- _Directive_: Can you rewrite the material, starting at its first line and ending at the line containing "The height and", substituting "screen capture" for every "screenshot" and leaving everything else unchanged?

Stored data entries:

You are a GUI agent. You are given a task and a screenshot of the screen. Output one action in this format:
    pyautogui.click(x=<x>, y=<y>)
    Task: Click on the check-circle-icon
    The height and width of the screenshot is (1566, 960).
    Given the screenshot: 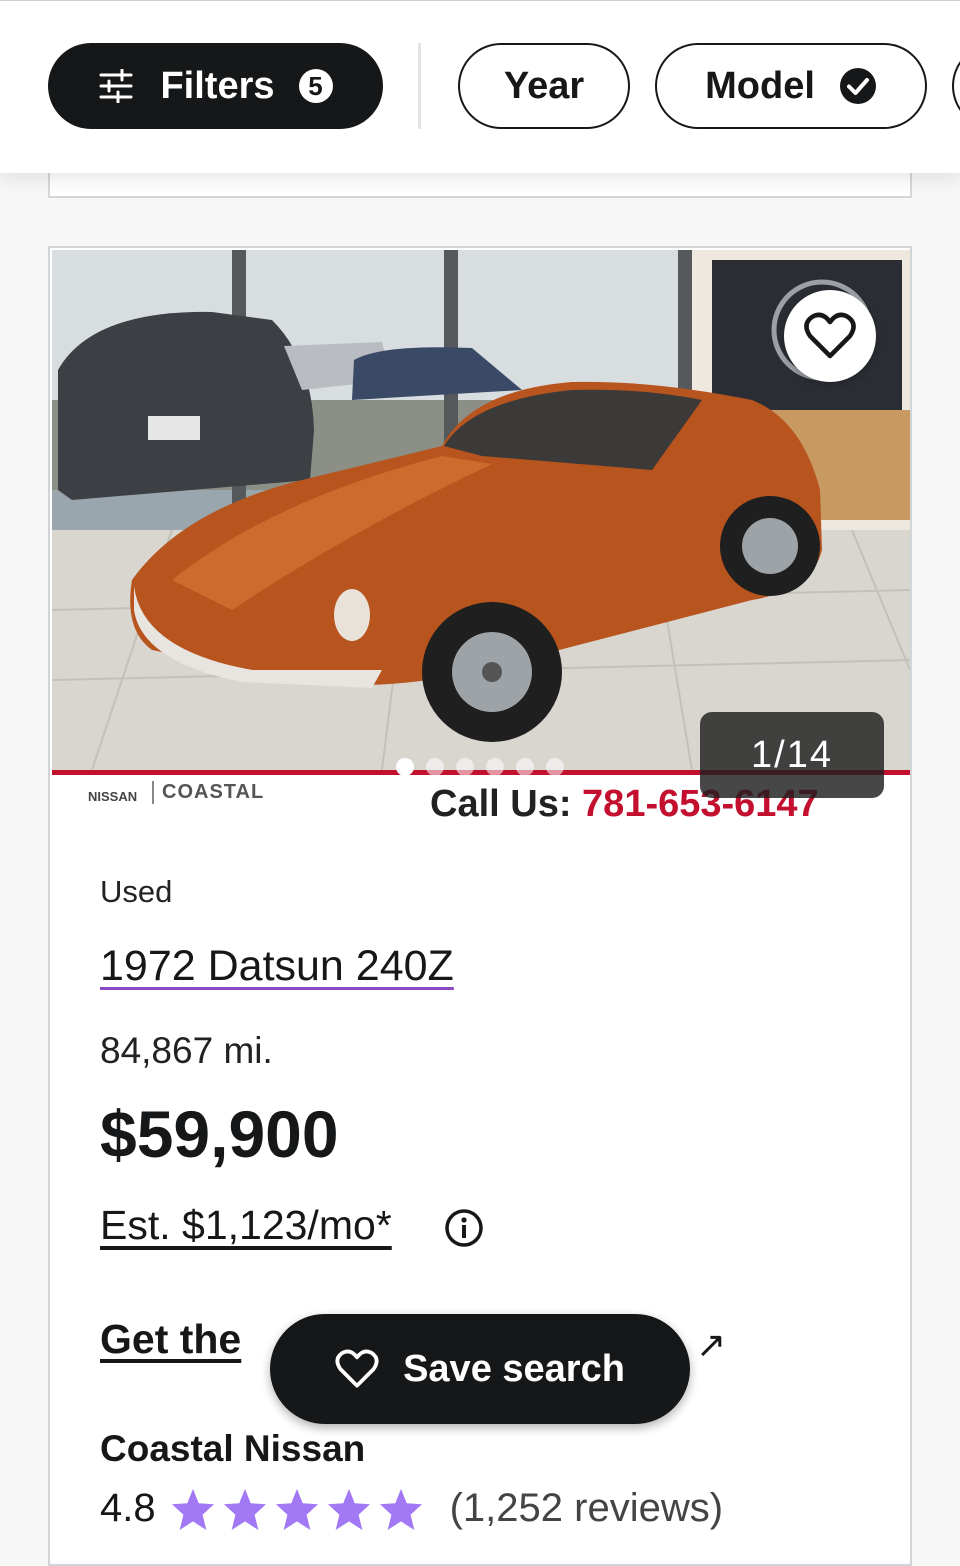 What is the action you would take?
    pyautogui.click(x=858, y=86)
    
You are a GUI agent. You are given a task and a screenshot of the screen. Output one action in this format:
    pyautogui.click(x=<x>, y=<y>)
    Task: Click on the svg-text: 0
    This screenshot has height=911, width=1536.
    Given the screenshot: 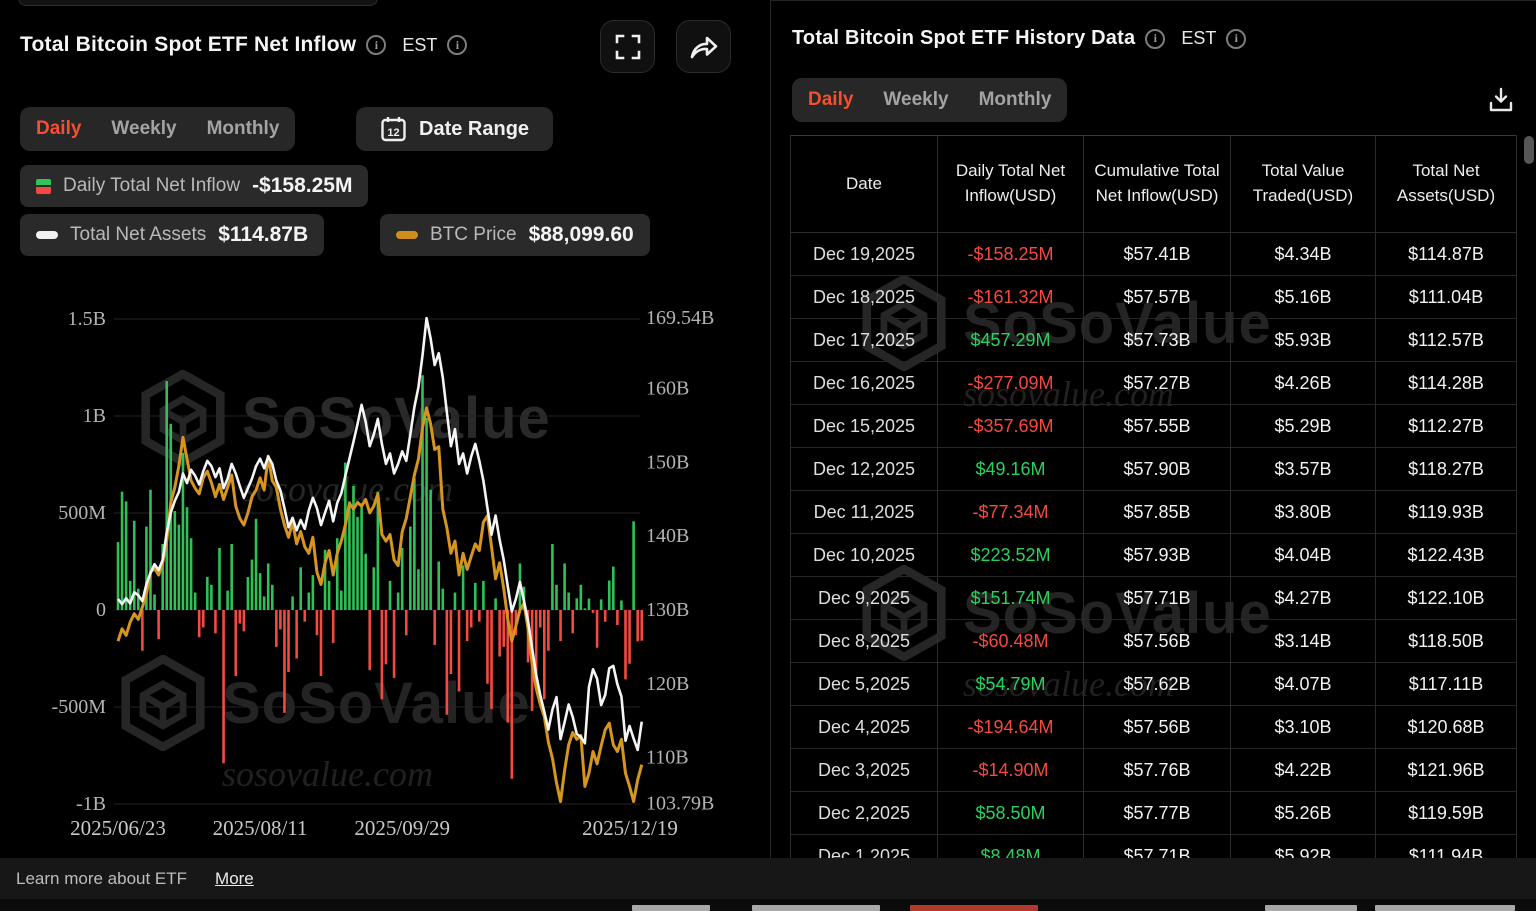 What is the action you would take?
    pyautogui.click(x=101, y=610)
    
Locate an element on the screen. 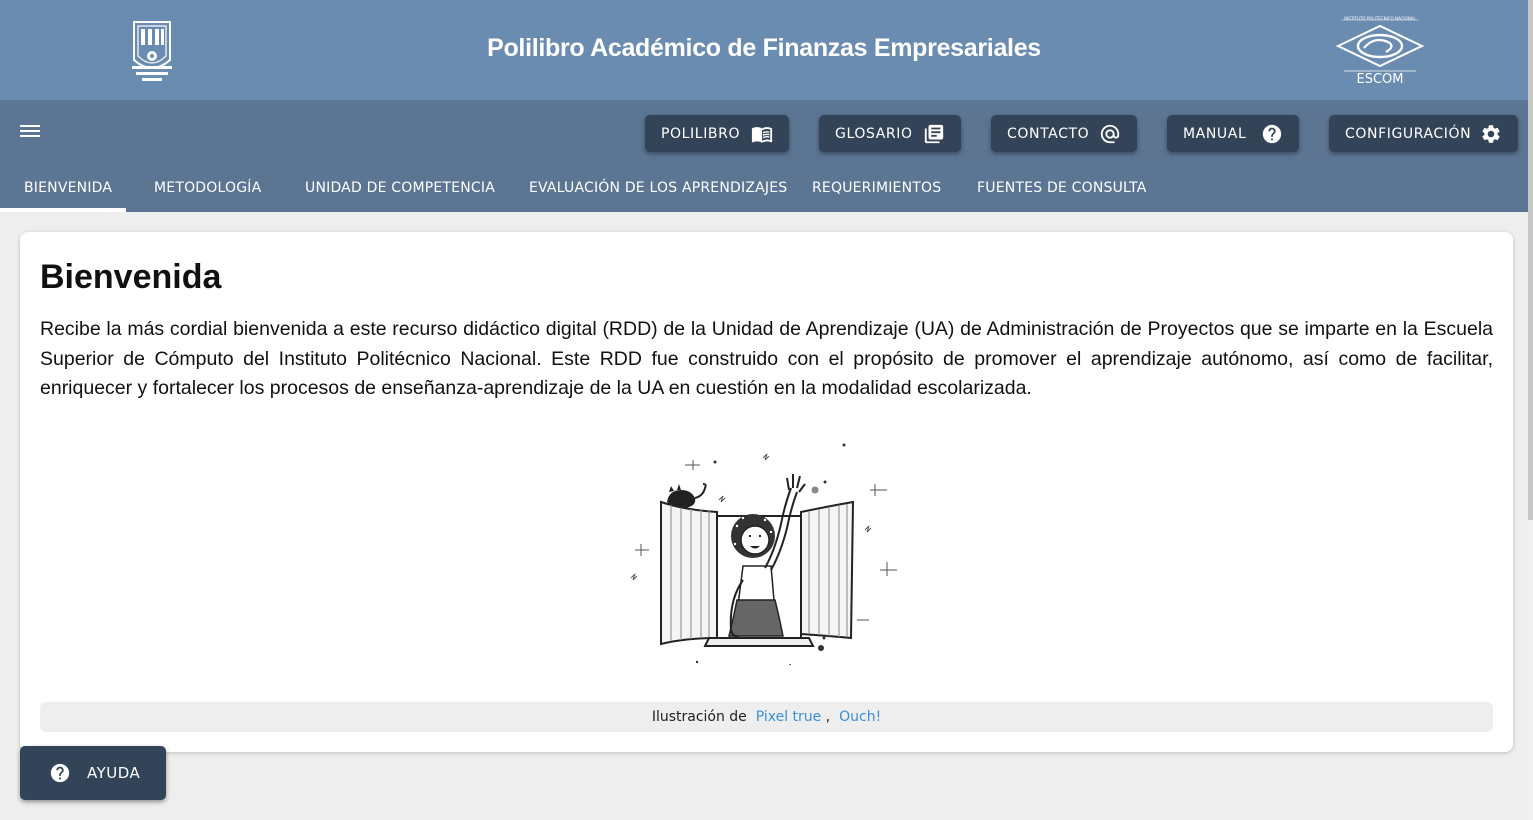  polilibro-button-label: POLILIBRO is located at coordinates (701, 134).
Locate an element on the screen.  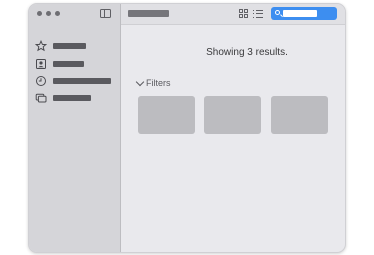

- _Response area_:
You are a GUI agent. You are given a task and a screen capture of the screen. Output one action in this format:
    pyautogui.click(x=<x>, y=<y>)
    Task: Click on the check-circle-icon
    The height and width of the screen capture is (1566, 960).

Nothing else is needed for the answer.